Money is, alas, fungible and Iraq is using "oil for food" programme cash to snatch up military items from Amman. Western capitals have stuck to the sanctions tack because it is supposed to preserve unity among UN powers. But as this week's embarrassing UN split demonstrated, even this justification has fallen apart lately.
Supporting the INC will infuriate the Saudis and upset the rest of the Middle East.That argument may have it backwards. One can equally argue that it is Mr Saddam who is the destabilising force, providing dramatic evidence that anti-democratic tyrants will be negotiated with, not spurned. While Mr Saddam never delivered on his promise to send 6m soldiers to fight against Israel, his agents have reportedly handed out $10,000 payments to families of Palestinians who martyred themselves in suicide actions against Israelis.
The INC enjoys no real support within Iraq or elsewhere. INC supporters include the main Kurdish parties in Iraqi Kurdistan. The INC has also had help from eminent people such as Mr Hamza, who joined them in their visit to the Pentagon. To be sure, the group's limited budget has prevented it from providing military training in Iraq - but it has managed to relay valuable information about Mr Saddam's abuses, just as Charter 77 did from the eastern European bloc.

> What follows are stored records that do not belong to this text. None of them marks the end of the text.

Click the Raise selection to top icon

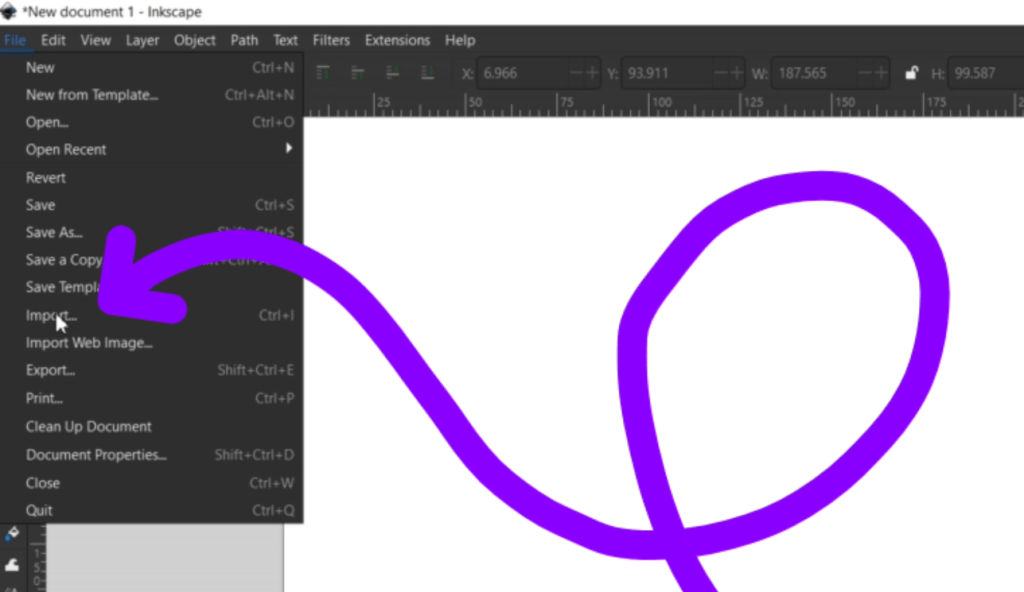coord(324,72)
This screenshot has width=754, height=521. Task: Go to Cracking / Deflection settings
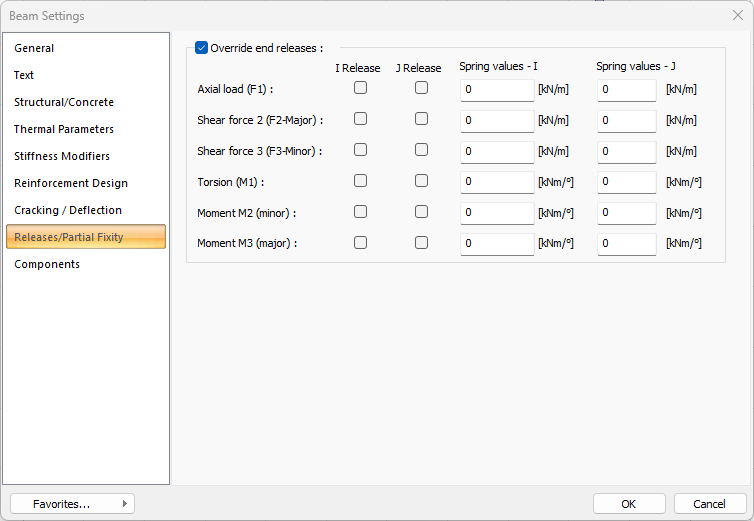tap(68, 210)
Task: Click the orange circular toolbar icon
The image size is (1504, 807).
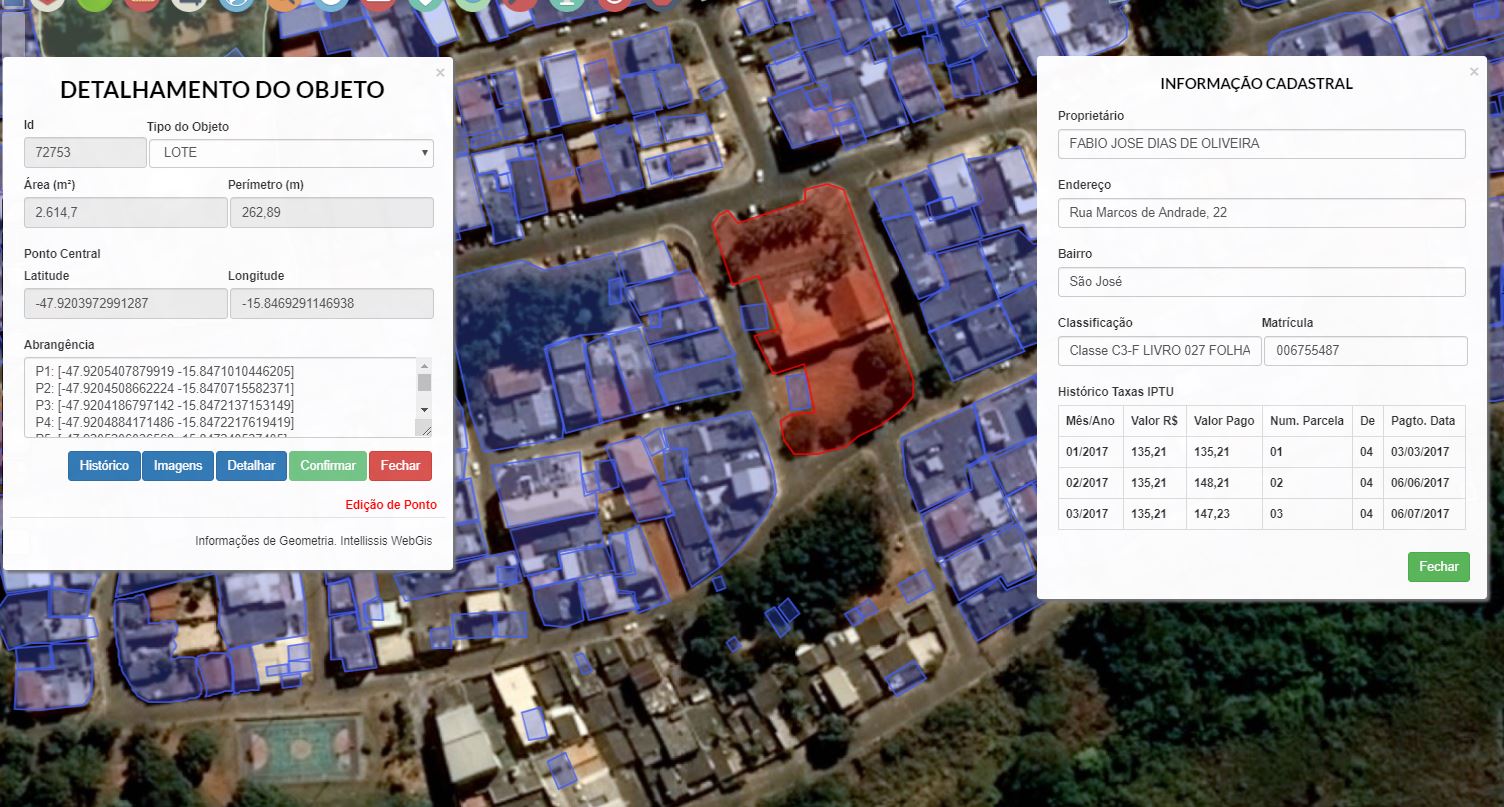Action: 286,4
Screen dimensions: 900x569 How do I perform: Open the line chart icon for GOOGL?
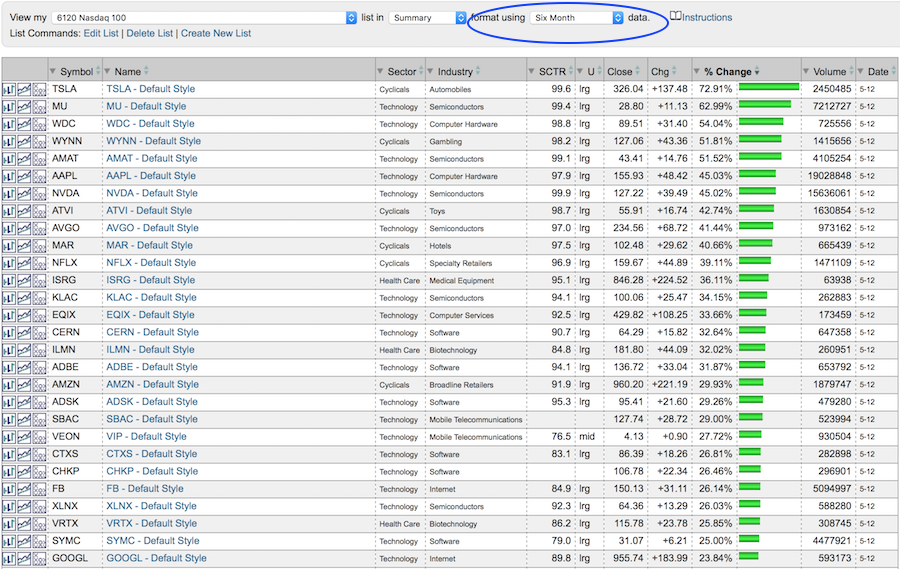[24, 559]
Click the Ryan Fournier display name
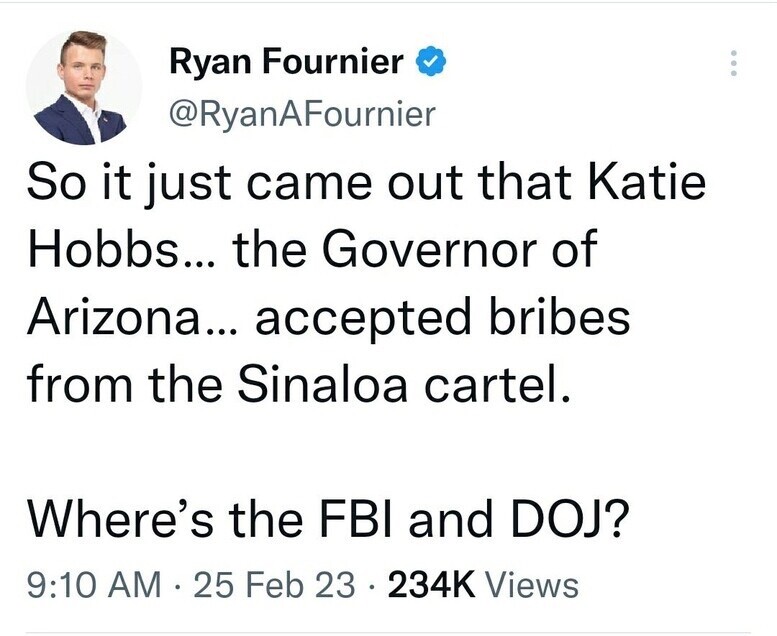 [x=286, y=62]
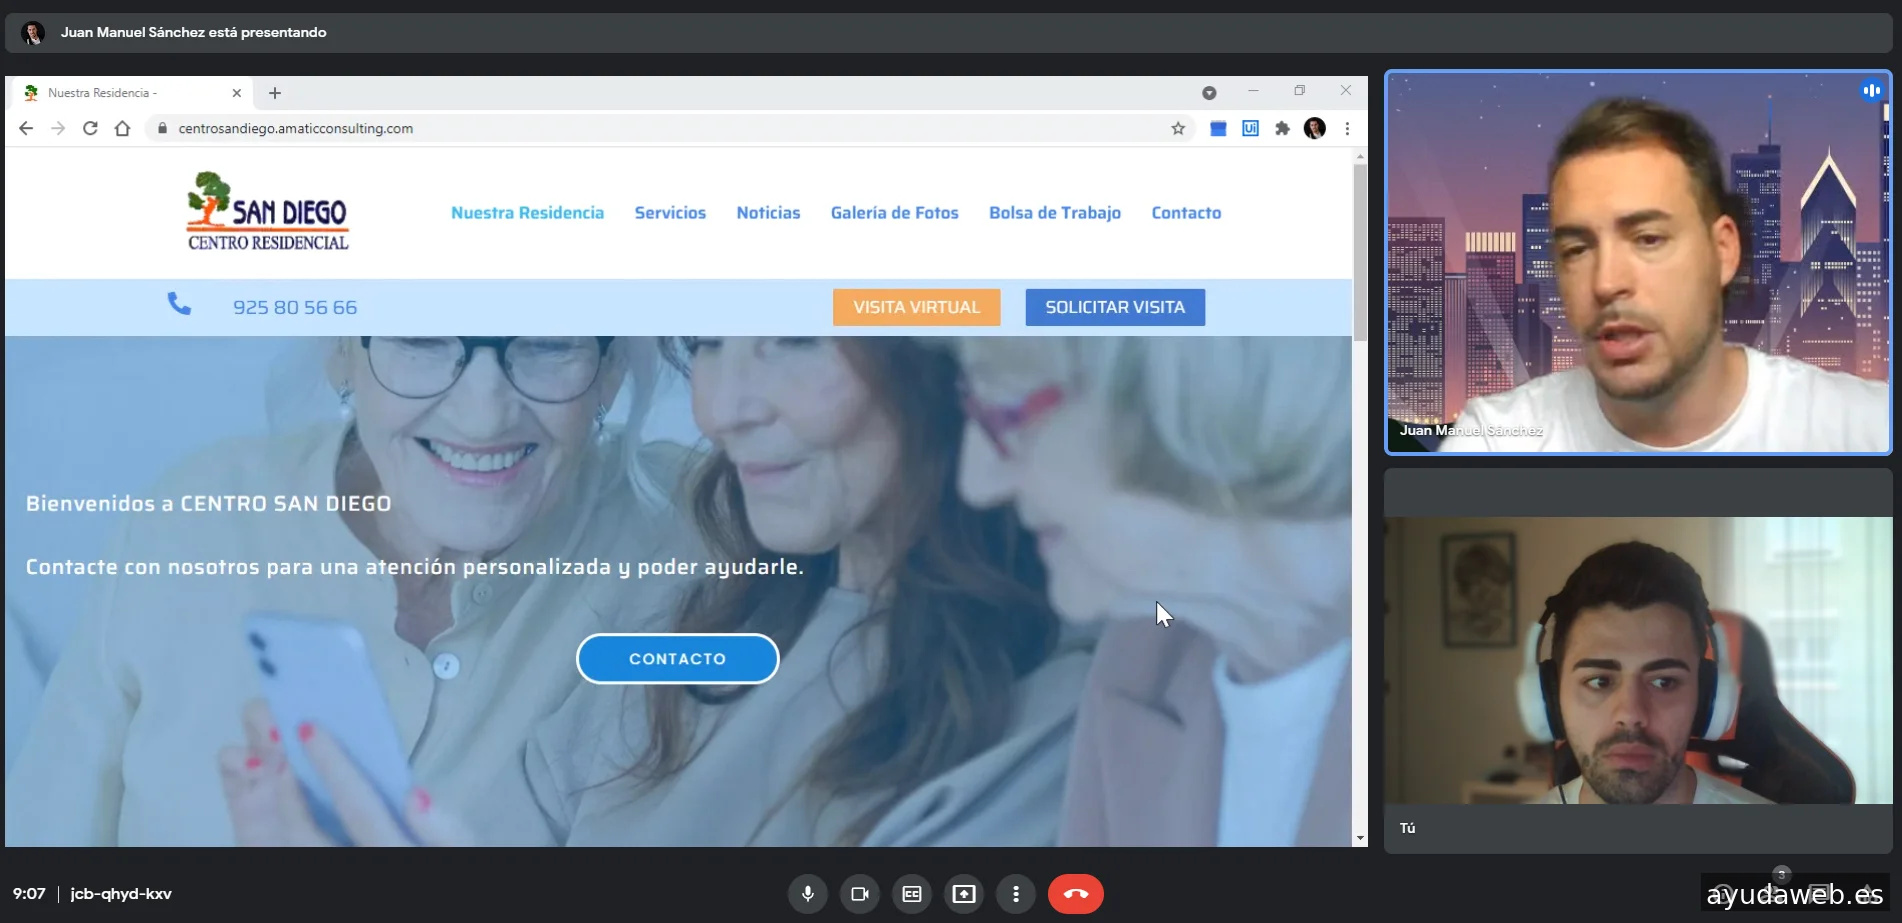Open the Servicios menu item
This screenshot has height=923, width=1902.
tap(670, 213)
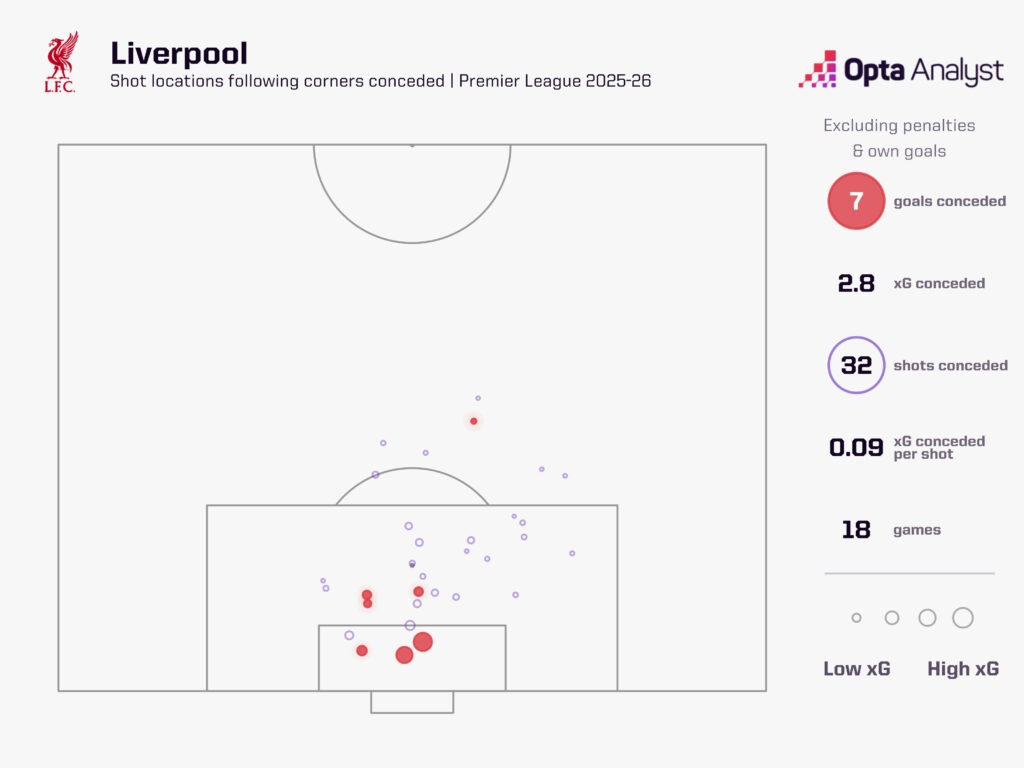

As for the argument that Mr Chalabi is not influential, this is predictable. Resistance leaders nearly always seem like pathetic fronts for propaganda efforts at the beginning. During the cold war years the exiled legations of the old Baltic states were treated as a political joke in both London and New York. Yet when the time came, these superannuated ambassadors helped to inspire revolutions at home.
The diplomatic affection for negotiating on the basis of the status quo is understandable. Diplomats would rather deal with a stable government, even an undemocratic one, than with dreamy, bedraggled individuals more likely to get themselves killed than to topple an armed regime. America's foreign policy establishment also fears repeats of democracy-building failures in Cuba and Vietnam.
Overcoming such collective bad memories would be a challenge for the Bush team. Yet, difficult as it is to fathom, there are worse outcomes than the Bay of Pigs - a wide nuclear or chemical attack by oil-rich Iraq being one. Superpowers spooked by old failures cannot prevent new ones.